Chapter Twenty-Seven

THEIR MOTHER’S BAD MOOD OSMOSED through walls and under doors like toxic gas. She’d already smacked Ava around the face for making her sisters laugh too loud, so they all slunk away to get their school bags.

Colleen’s bad mood was because of Trevor. Sometime in the night, he’d left her in bed and gone out without saying a word. Ava had been up and staring out The Front room window as she often did when she couldn’t sleep and needed to think. She’d heard Trevor get up so she’d ducked behind the big table. He’d been naked and he’d silently padded in to The Front room to quickly get dressed in the dark, loose change and keys jangling in his pockets. She’d listened to him quietly leave the flat then she’d scurried to the kitchen window.

The wall clock’s luminous hands stated it was quarter past two in the morning. If he’d returned to his own flat on the level below them, she’d not see him, but she’d watched him run up the steps to the main road and switch right. He was no doubt going to visit one of his other women or attend a rendezvous for a dodgy deal. Ava had returned to bed and, a few minutes later, as she settled, she heard her mother open her own room door and whisper into the night, ‘Trev?’

Of course Ava couldn’t tell her mother what was regularly going on with Trevor’s nocturnal excursions. She just had to endure her mother taking her frustration out on her daughters instead.

Ava returned to The Front room while Mom put on lipstick in the mirror, getting ready to go nowhere. Rita opened her mouth and flipped over a penny on her tongue, an impressive skill but one not appreciated by the eagle-eyed Colleen.

‘And get that out your gob or you’ll get canker!’ Colleen said.

Rita removed the penny sheepishly and put it in her pocket.
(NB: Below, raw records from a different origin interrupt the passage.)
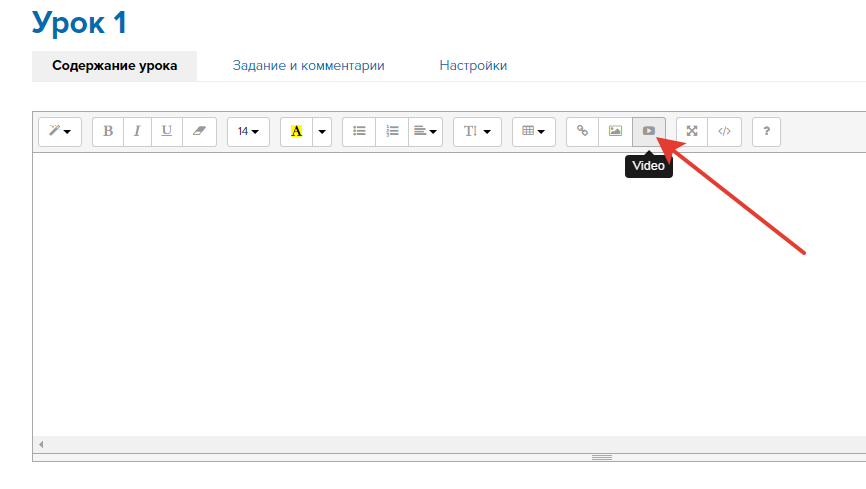This screenshot has height=489, width=866.
Task: Open the font size 14 dropdown
Action: (x=248, y=131)
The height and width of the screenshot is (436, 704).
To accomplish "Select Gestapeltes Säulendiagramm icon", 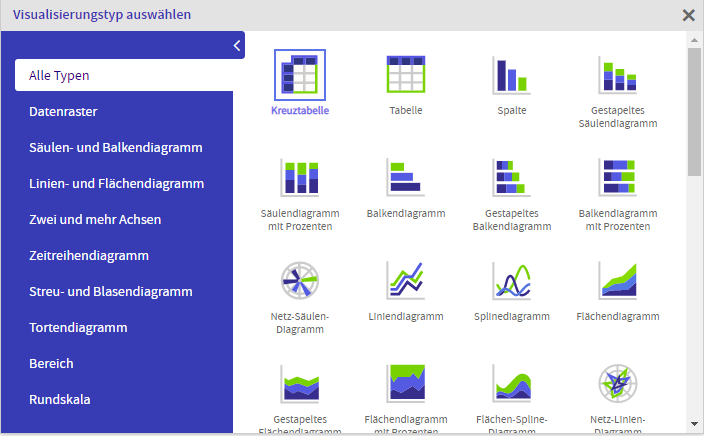I will pyautogui.click(x=618, y=75).

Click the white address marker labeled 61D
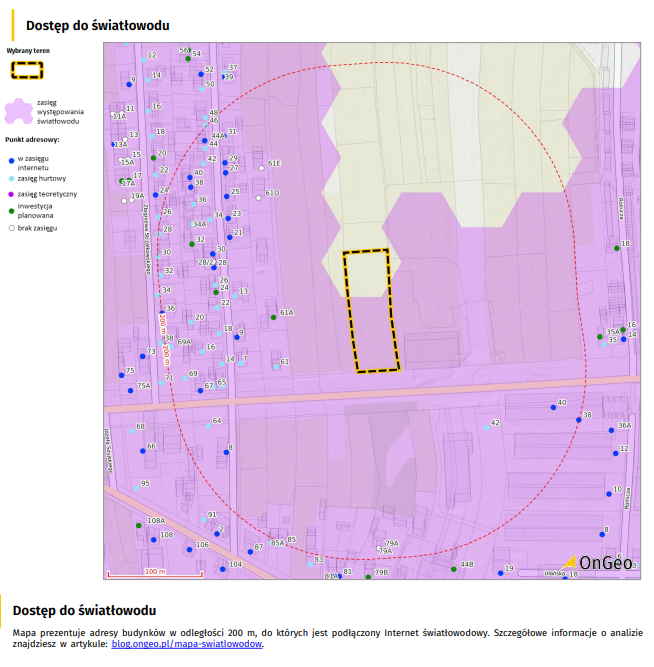(x=258, y=197)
Ava resisted the urge to challenge her mother’s assertion: the possibility of contracting canker through sucking pennies was highly unlikely. Germs yes, but not canker. But Ava didn’t want to get hit again so said none of this as she ushered her sisters out of the front door.

In the foyer, they met Susan Shaw, who was taking her children to school too.

‘Ava?’ she said. ‘Have you heard?’

Ava shook her head, and Susan’s mouth pinched. ‘Another kid’s gone missing!’

The Bonneys stopped in their tracks.

‘Around here?’

‘Yeah! But they haven’t said who it is, only that it’s a six-year-old boy. He went missing last night.’ Susan pointed towards the Quarry. ‘Police are all over again. Look.’

In the tepid sunshine, on the very crest of the Quarry, Ava could see the search teams waving sticks in the gorse. Ava’s stomach fluttered. She thought of Trevor out last night.

At school, during form-time, Ava looked for absentees. Two faces were missing: Tracey Wilkes and Tom Shelton. Her stomach fluttered again. Tracey had older brothers. Tom had a six-year-old brother.

Oh, please, please God, no. Don’t let it be Bry.

Ava tried to be rational, tried not to worry. There were hundreds of six-year-old boys; the missing pupil could be from any of the many primary schools in the area.

It could be someone else. But Tom’s empty chair exuded disquiet. As the class filed into the hall for assembly, everything was typically unbothered. None of the teachers mentioned a missing child, their faces as impassive as church statues.

It was on the way out of assembly that one of fourth year kids murmured, ‘It’s Tom Shelton’s little brother. My mom said.’